> **What you need to do**: Output exactly, and only, the lines below from the one with "Task: Click the gauge needle indicator dot" down to the one with "Task: Click the Perform again button". Include both end lines and no pictures.

> **Entries shown**:
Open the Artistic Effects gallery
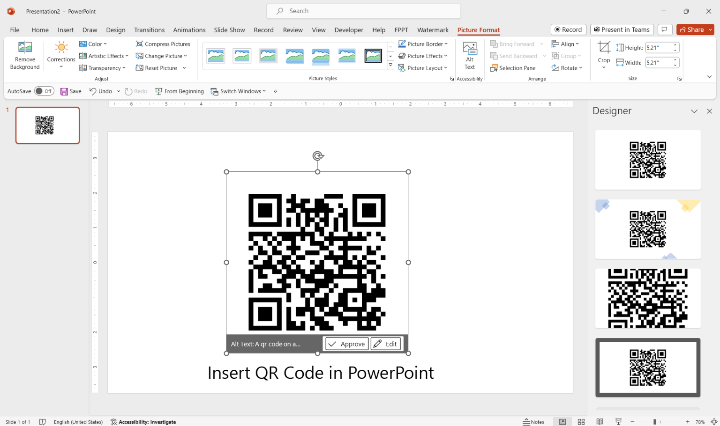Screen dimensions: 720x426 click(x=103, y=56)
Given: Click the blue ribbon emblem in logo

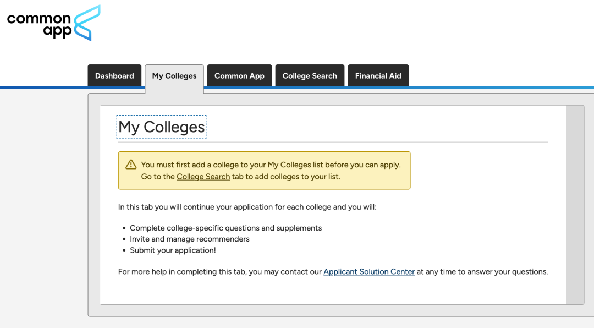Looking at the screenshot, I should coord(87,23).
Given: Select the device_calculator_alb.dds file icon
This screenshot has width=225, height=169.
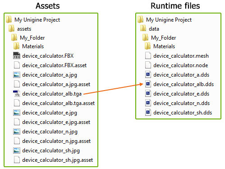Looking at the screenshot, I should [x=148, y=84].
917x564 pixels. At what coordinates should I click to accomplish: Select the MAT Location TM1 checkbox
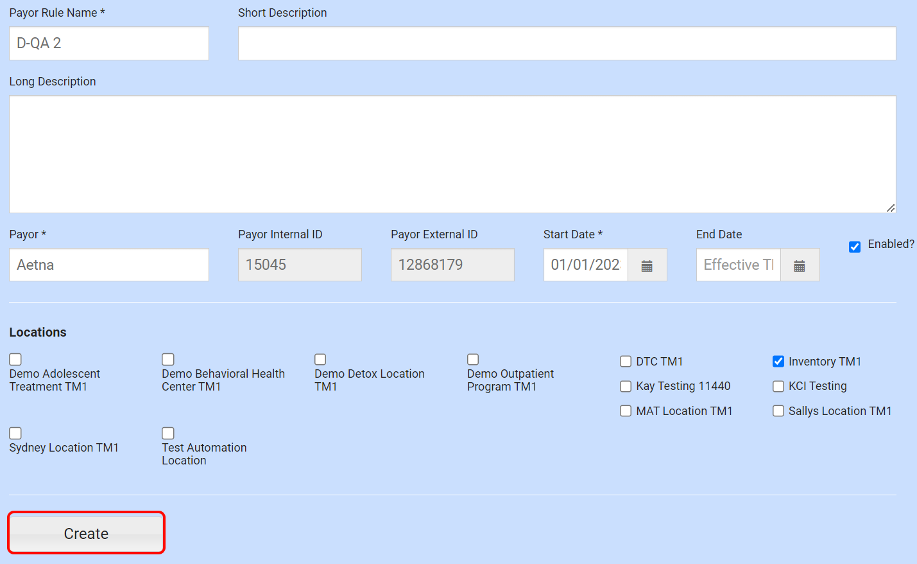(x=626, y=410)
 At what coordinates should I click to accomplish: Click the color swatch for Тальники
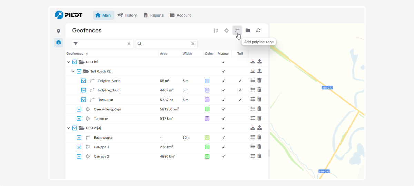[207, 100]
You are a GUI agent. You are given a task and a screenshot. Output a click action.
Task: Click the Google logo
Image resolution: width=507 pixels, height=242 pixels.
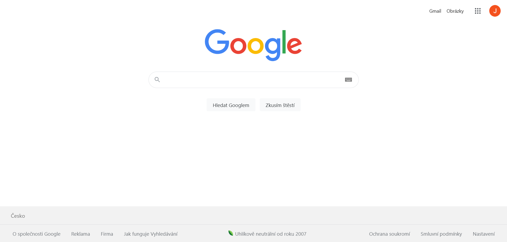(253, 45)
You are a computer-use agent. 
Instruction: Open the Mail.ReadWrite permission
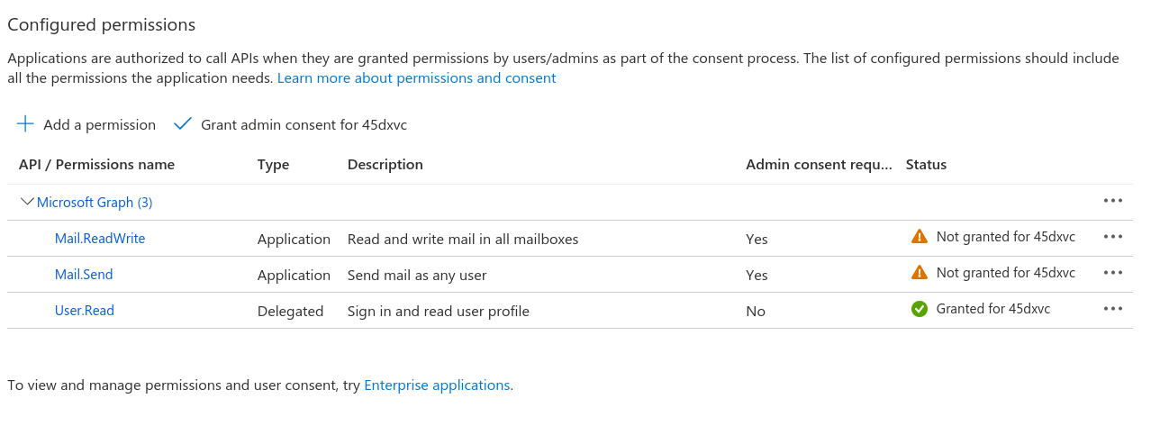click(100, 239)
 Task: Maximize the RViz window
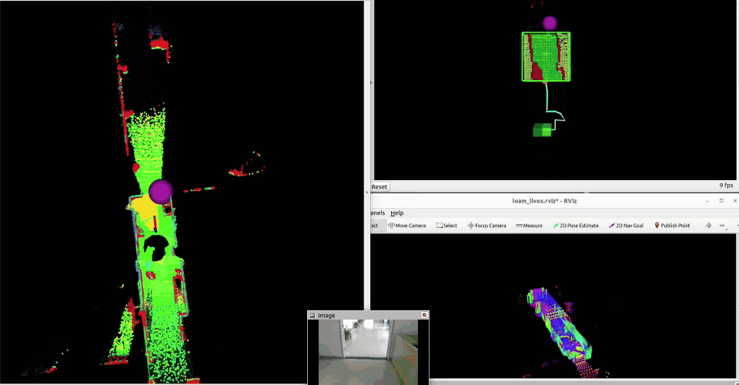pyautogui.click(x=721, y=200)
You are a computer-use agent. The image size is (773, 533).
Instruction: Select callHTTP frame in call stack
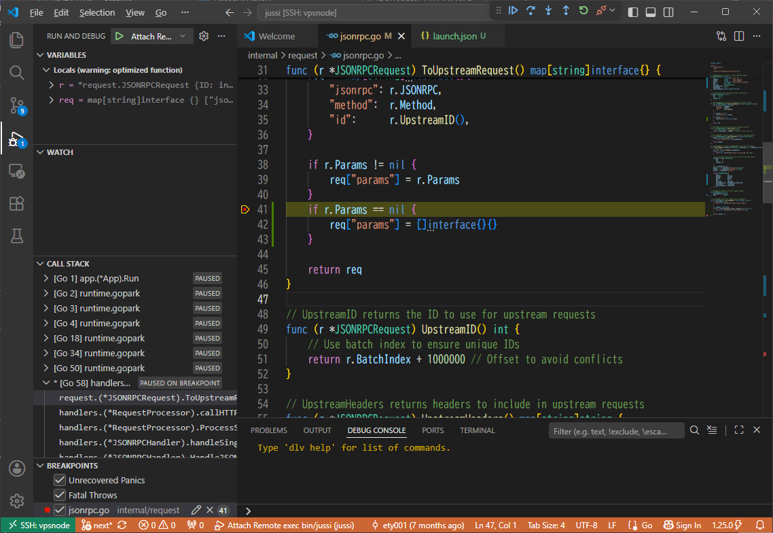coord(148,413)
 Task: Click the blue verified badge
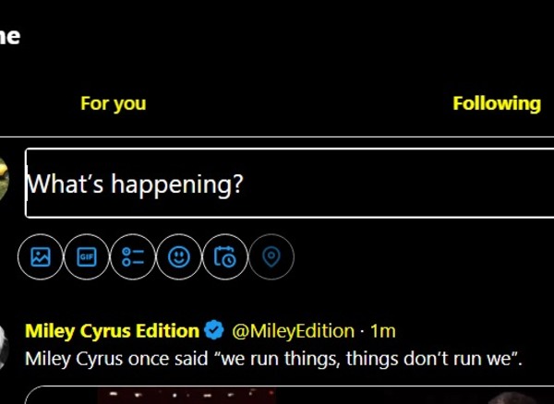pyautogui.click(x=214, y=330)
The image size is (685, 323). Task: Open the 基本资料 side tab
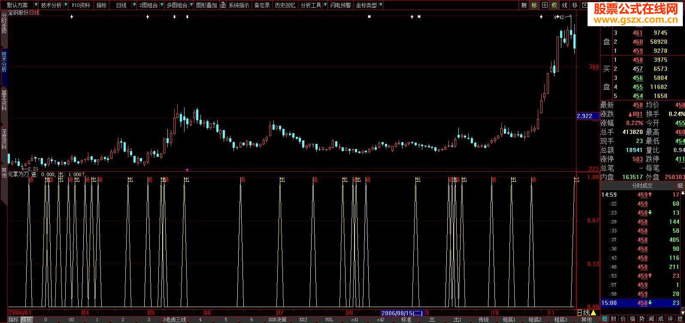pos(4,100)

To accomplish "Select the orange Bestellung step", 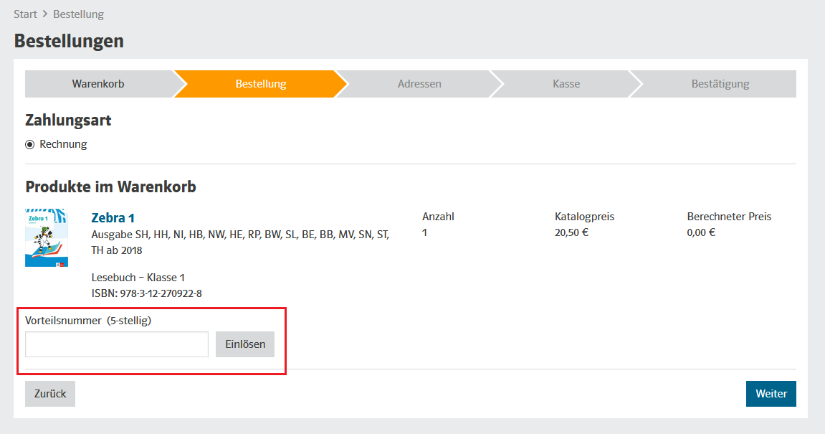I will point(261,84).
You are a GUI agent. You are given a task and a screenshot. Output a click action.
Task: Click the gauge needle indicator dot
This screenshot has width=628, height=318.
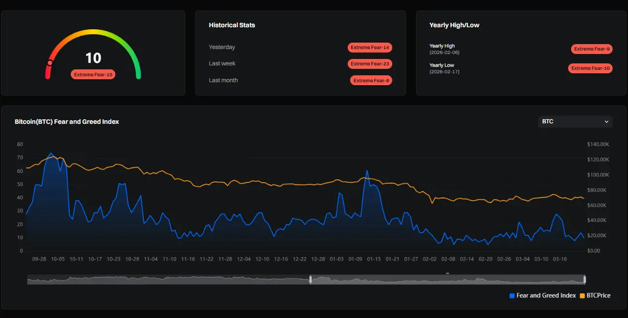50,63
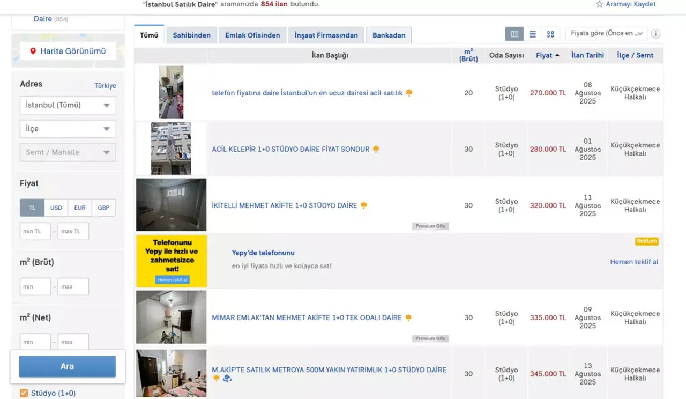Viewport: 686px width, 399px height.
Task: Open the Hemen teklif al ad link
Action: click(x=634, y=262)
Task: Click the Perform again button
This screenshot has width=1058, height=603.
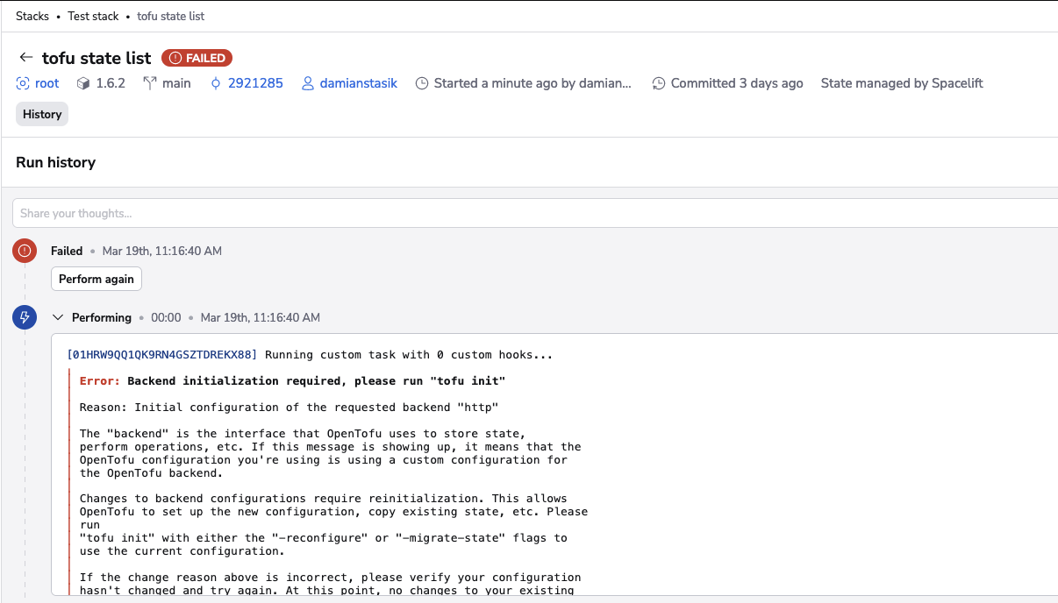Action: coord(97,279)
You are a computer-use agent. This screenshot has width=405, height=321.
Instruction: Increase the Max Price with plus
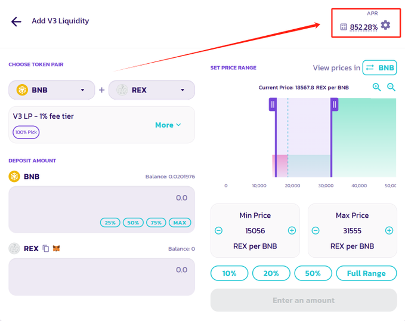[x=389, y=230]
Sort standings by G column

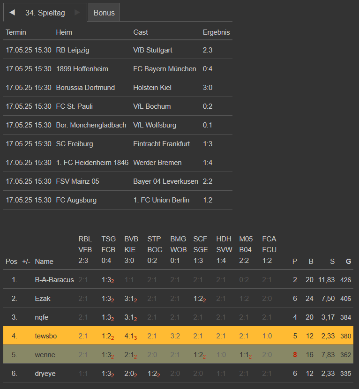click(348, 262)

> **Response to the exercise**:
Task: Click the gauge needle indicator dot
This screenshot has width=628, height=318.
50,63
Viewport: 686px width, 399px height.
Task: Open the Hemen teklif al ad link
Action: click(x=634, y=262)
Task: Click the Perform again button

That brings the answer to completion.